* _Work to complete_:
Print every line of the listing below word for word, leaving out the pictures.

* _Provided data_:
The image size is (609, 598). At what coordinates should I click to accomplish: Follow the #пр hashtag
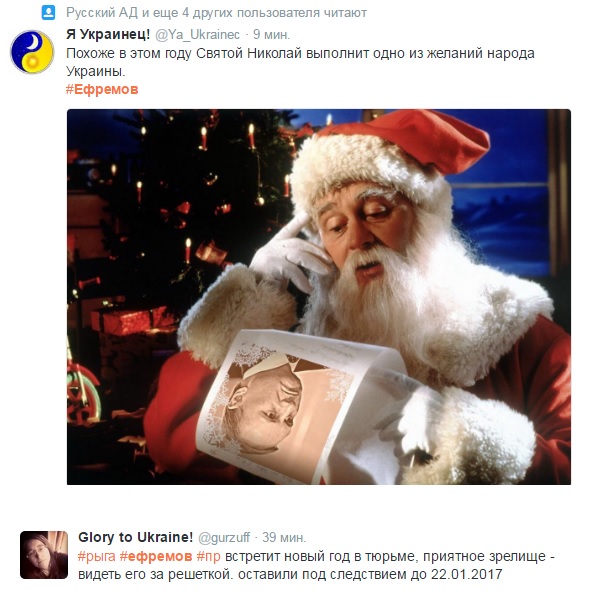pyautogui.click(x=209, y=556)
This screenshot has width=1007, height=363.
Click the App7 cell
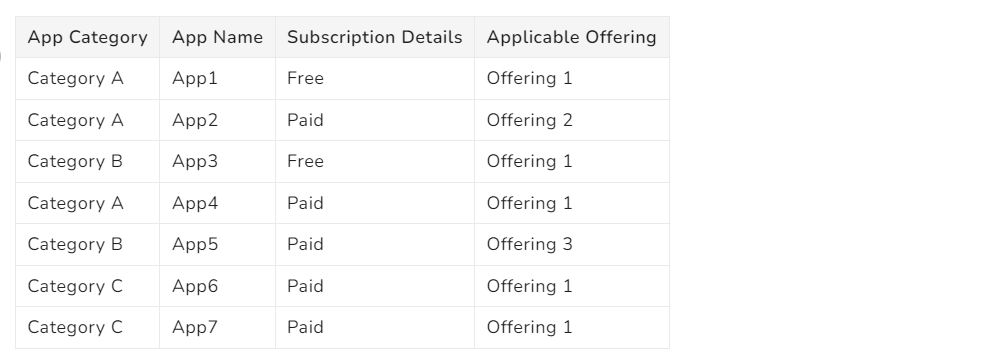pyautogui.click(x=217, y=327)
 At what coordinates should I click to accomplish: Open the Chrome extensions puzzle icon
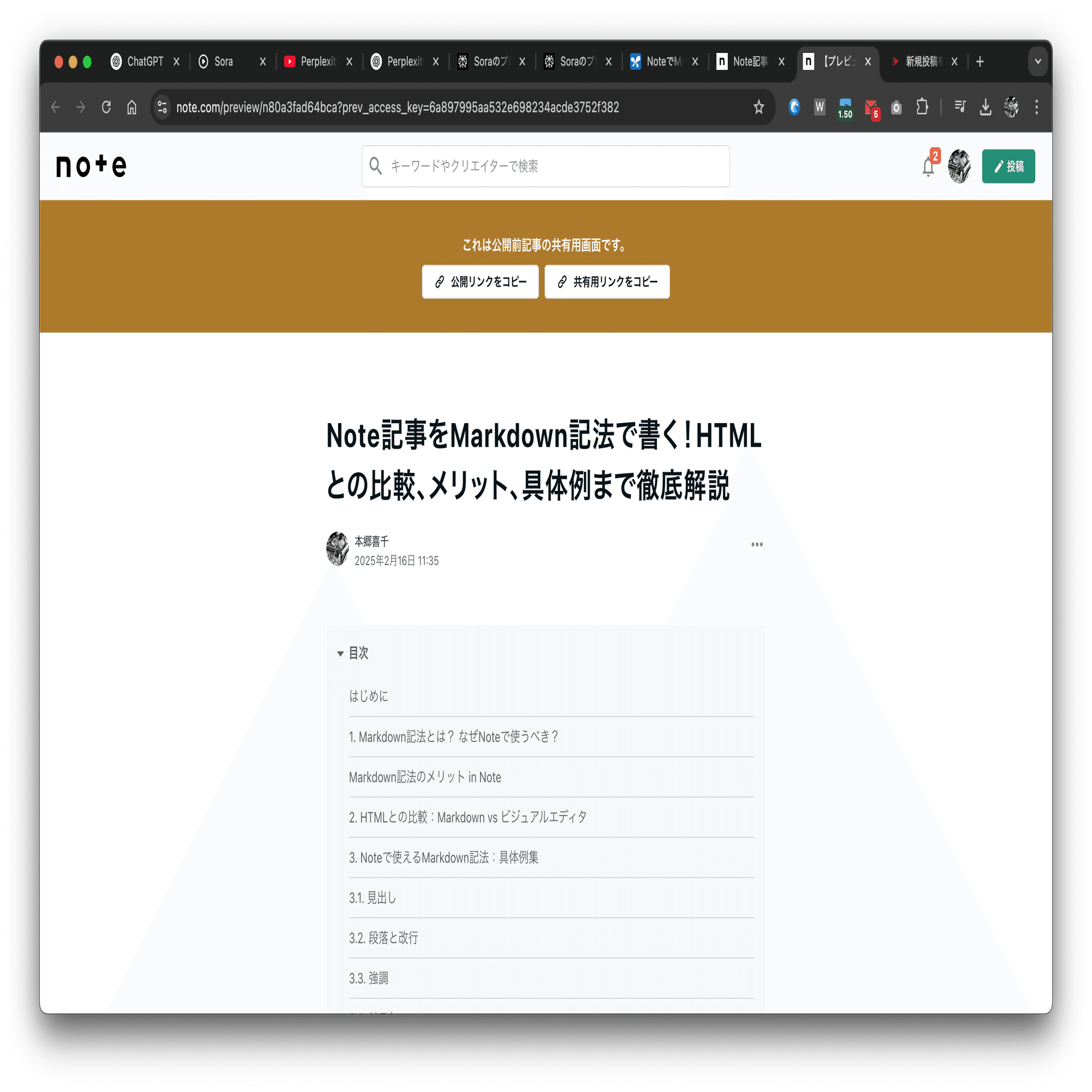922,107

* _Full solution_:
The image size is (609, 598). At what coordinates should I click to accomplish: Follow the #пр hashtag
pyautogui.click(x=209, y=556)
This screenshot has width=1007, height=363.
Click the App7 cell
pyautogui.click(x=217, y=327)
 At what coordinates should I click to accomplish: Open the Chrome extensions puzzle icon
922,107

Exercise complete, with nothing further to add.